In her newest book, Wild Dark Shore, Charlotte McConaghy transports listeners to a remote island located somewhere between Australia and Antarctica. Here, the Salt family is tasked with keeping a seed vault safe, but the vault is failing. Soon, the family will be picked up and evacuated from the island. While they’re waiting, a woman washes up on shore, looking for her husband, who was a researcher on the island. Told in alternating perspectives, featuring multicast narration, this novel reveals the story of a family who would do anything to protect one another and the world around them.
Tricia Ford: Wild Dark Shore, like your other books, can be described as genre-bending—equal parts literary and mystery with a splash of romance. It’s also a deep dive into setting, character, plot, and the natural world. What inspired this setting?
Charlotte McConaghy: I was enthralled when I learned about the global seed vault in Svalbard, a vault in the ice that had been built to protect the world’s seeds in case of emergency, to protect them against anything that could be thrown at it—and the only thing they didn’t foresee was the melting of the permafrost, which caused the vault to flood. This story sparked the impossible question in my mind: What would you choose to save? I had wanted to tell a story set on Macquarie Island for a few years—the wildlife there is extraordinary—and this seemed like the perfect opportunity to combine this wild and stormy place with the idea of a flooding seed vault and a mysterious stranger carrying secrets.

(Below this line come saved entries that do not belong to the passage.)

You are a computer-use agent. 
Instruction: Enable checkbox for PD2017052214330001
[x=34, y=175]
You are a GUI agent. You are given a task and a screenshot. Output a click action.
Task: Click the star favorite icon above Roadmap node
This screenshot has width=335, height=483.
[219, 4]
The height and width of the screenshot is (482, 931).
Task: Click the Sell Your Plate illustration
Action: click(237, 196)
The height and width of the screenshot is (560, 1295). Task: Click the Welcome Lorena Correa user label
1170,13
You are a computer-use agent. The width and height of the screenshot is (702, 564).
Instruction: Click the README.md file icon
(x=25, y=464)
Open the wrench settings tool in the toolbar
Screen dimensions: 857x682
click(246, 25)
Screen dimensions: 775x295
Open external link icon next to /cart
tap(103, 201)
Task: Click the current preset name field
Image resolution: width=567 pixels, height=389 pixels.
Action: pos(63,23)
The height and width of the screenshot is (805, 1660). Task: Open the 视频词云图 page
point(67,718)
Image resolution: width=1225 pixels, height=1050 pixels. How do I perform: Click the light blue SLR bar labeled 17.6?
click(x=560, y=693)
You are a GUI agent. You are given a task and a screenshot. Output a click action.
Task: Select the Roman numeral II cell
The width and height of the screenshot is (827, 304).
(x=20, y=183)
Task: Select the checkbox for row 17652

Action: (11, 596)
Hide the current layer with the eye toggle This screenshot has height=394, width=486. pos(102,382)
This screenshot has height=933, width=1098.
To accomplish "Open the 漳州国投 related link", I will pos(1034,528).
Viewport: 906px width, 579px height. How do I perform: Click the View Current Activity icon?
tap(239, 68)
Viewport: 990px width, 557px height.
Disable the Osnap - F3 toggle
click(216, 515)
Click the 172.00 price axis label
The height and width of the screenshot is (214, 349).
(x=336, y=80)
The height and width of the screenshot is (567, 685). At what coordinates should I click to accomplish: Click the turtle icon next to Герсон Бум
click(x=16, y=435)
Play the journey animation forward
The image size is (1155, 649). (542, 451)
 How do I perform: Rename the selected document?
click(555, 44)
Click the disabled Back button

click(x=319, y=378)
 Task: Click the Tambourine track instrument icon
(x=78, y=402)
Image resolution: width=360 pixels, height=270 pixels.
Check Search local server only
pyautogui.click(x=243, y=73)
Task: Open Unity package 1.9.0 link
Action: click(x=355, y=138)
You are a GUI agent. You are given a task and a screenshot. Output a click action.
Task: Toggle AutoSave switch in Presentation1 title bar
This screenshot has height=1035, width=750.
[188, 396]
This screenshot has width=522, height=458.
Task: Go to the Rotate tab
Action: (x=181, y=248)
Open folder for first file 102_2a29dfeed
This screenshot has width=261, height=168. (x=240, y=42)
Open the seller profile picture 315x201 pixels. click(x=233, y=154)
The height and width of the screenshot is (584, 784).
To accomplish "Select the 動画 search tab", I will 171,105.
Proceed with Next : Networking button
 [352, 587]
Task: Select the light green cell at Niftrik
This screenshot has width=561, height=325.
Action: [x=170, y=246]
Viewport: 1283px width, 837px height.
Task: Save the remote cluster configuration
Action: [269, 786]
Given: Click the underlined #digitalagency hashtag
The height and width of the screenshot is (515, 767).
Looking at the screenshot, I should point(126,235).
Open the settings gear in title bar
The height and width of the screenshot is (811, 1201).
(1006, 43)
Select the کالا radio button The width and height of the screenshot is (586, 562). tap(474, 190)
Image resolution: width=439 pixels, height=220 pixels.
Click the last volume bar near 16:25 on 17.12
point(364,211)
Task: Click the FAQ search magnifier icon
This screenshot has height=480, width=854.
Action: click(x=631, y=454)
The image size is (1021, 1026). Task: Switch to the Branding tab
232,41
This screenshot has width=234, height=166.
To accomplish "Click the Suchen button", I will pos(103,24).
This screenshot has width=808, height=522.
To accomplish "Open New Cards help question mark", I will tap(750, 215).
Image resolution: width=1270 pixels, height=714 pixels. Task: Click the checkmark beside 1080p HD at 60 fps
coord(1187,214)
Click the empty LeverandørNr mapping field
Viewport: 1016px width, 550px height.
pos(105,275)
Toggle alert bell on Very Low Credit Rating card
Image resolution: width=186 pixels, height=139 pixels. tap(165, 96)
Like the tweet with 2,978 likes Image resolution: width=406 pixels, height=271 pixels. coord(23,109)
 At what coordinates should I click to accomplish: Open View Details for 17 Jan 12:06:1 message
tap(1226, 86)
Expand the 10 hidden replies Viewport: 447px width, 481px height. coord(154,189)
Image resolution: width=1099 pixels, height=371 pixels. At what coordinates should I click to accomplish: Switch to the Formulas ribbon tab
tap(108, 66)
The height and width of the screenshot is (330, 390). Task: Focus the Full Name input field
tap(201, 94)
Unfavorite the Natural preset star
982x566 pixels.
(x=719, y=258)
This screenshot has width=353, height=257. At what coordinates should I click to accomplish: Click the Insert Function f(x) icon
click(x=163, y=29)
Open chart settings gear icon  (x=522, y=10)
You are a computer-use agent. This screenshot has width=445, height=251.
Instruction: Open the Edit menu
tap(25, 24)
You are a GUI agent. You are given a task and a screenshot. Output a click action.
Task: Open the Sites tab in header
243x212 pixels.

What inspired this particular cast of characters and the decision to tell the story from alternating perspectives?
Initially in the writing process I struggled a lot with how to tell this story, specifically whose story it was going to be. It wasn’t until I decided to enter the points of view of all five of my main characters that the novel came to life. It was so important to be able to dig down inside each of them, to use their differing opinions or the contrasting ways they experienced the island to create dramatic tension. They all, in their own way, allowed me to explore the themes of the novel: healing from loss, fear of connection, raising children in a perilous time, the interconnectedness of all living things, and the courage it takes to protect the people we love.
Each character has their own specific lens, their own unique way of experiencing the world, they have secrets and lies, and moving between them allowed me to not only build emotional resonance but to understand the rhythm of the mystery beats that would drive the plot forward.
With climate change and the destruction of the natural world being such a strong undercurrent to so much of your writing, is adding that splash of romance a way of bringing in hope? How else do you keep that sense of hope amidst so much foreboding?
Absolutely. I am very much a romantic at heart and I see this novel as a book of love stories. It’s about romantic love between a man and a woman, sibling love, the love of a landscape or a creature, and the love a parent has for their children. These are all the spaces in which I mined for hope, sparks of light and laughter and tenderness and intimacy within the dark. And alongside these gentler emotions, I also find hope in fiercer places: in the drive each character has to never give up, in their courage, their ferocity, their loyalty, and their strength. They take up a purpose and they see it through, and those are the kinds of people I want to read about when the world seems at its most desolate.